### Fragmento proporcionado

::::::

La mujer detrás del mostrador pregunta qué servicio se requiere: regadera, vapor normal, vapor turco, individual o colectivo. El boleto sale de una máquina en el mostrador y se tiene acceso a los Baños Alameda, lugar tradicional de la ciudad de Querétaro.

Ubicados en el corazón de la ciudad, y como su nombre lo indica, los baños se ubican frente a la Alameda Hidalgo, sobre avenida Zaragoza. El inmueble se encuentra rodeado de negocios de ropa, zapaterías y de telefonía celular.

El usuario llega al local buscando los servicios que se ofrecen ahí. Lo primero que ve es un mostrador con artículos de higiene personal. Se puede elegir desde champú, cremas humectantes, jabones, desodorantes y rastrillos, entre otros objetos.

La mujer que atiende el mostrador pregunta al recién llegado qué servicio desea. Las regaderas individuales, 50 pesos, es lo más económico. Los vapores, normal y turco, van de los 85 a los 110 pesos, de acuerdo si se quiere individual o grupal.

Un turco, pide el cliente. Un boleto color azul sale de una antigua máquina expendedora. Los boletos son como los que daban en los viejos cines de barrio, esos que existían hace más de 35 años.

La mujer indica el lugar para ascender al sitio de los baños colectivos, no sin antes ofrecer bebidas de la cafetería. Se venden refrescos, frituras, pastelillos y, por supuesto, agua.

El ingreso. Se accede al lugar, donde un joven pide el boleto, lo rompe y lo guarda. Da un par de toallas al cliente. “Uso de sandalias obligatorio”, dice un letrero. Buen consejo para no resbalar con suelo húmedo (y caliente) aparte de servir para prevenir contagio de hongos en los pies. Además, se reservan el derecho de admisión, pues no se permite entrar en estado de ebriedad o bajo el influjo de las drogas. Aclaran igualmente que los niños también pagan boleto… como en el cine.

No hay muchos clientes. Un par de hombres nada más que disfrutan del vapor turco. Se le pregunta a uno de ellos cuál es la diferencia entre un vapor normal y uno turco. “El vapor normal es sólo como una brisita caliente. El vapor sale caliente, pero de manera suave. El vapor turco es más caliente y sale con más fuerza”, explica el hombre, quien dice que visita con frecuencia los baños.

Junto a él, un refresco que hasta hace unos minutos estaba totalmente frío comienza a calentarse cada vez más. Toma un sorbo grande. La temperatura adentro del vapor es casi insoportable. El sudor se funde con el vapor que se condensa y forma gotas de agua, una especie de rocío que cubre los cuerpos.

De vez en cuando los hombres limpian sus rostros del sudor y el agua. El servicio tiene un duración de hora y media. Noventa minutos de vapor que hace sudar, que deshidrata, que hace bajar de peso, como boxeador que no cumple con el pesaje a unas horas de una pelea de campeonato.

De vez en cuando un empleado acude para ofrecer algo de la cafetería-fuente de sodas. “Estamos bien, gracias”, responde uno, quien opta por colocarse una toalla en el rostro.

::::::

### Material proporcionado
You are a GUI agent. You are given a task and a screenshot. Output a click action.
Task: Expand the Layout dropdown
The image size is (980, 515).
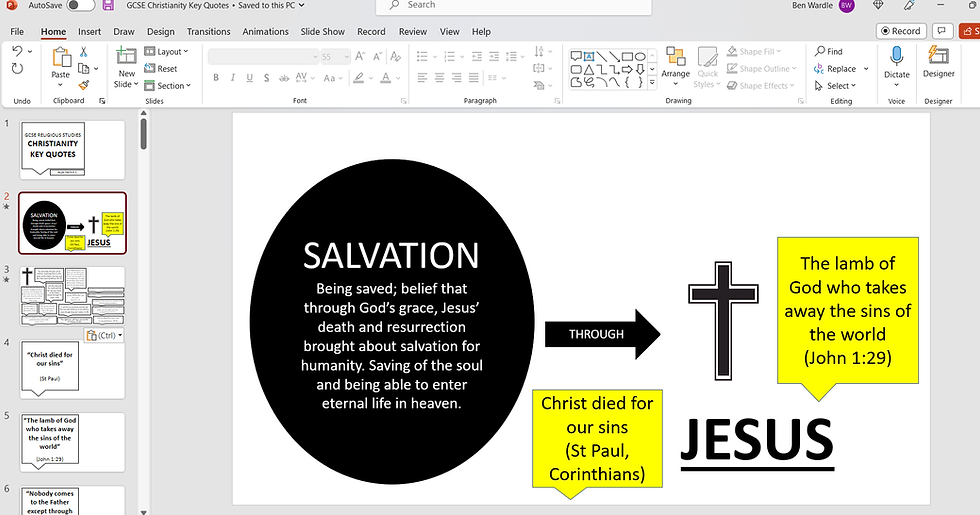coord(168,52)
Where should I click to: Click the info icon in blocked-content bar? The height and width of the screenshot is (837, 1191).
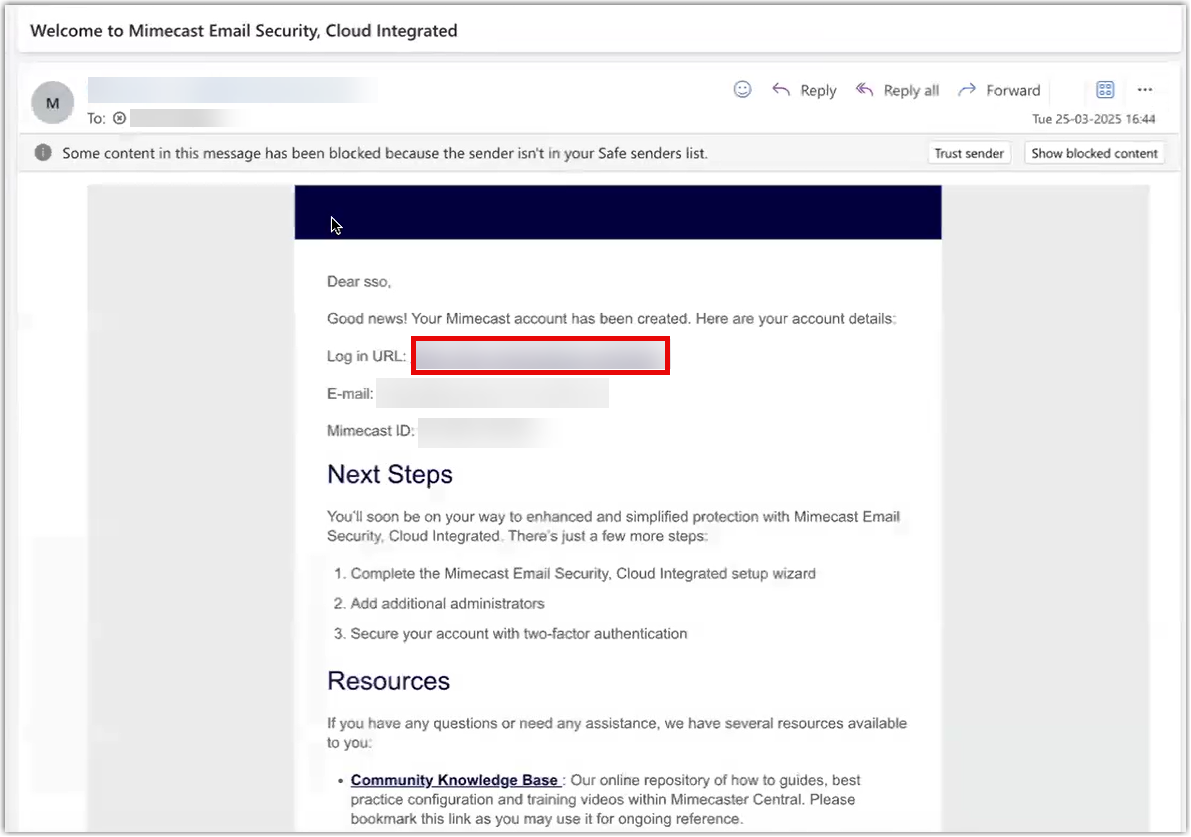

::::::

### Enunciado del ejercicio
Copia textualmente el tramo del fragmento que va desde "El ingreso. Se" hasta "frecuencia los baños.". El material no guarda relación alguna con el fragmento.

### Resultado del ejercicio
El ingreso. Se accede al lugar, donde un joven pide el boleto, lo rompe y lo guarda. Da un par de toallas al cliente. “Uso de sandalias obligatorio”, dice un letrero. Buen consejo para no resbalar con suelo húmedo (y caliente) aparte de servir para prevenir contagio de hongos en los pies. Además, se reservan el derecho de admisión, pues no se permite entrar en estado de ebriedad o bajo el influjo de las drogas. Aclaran igualmente que los niños también pagan boleto… como en el cine.

No hay muchos clientes. Un par de hombres nada más que disfrutan del vapor turco. Se le pregunta a uno de ellos cuál es la diferencia entre un vapor normal y uno turco. “El vapor normal es sólo como una brisita caliente. El vapor sale caliente, pero de manera suave. El vapor turco es más caliente y sale con más fuerza”, explica el hombre, quien dice que visita con frecuencia los baños.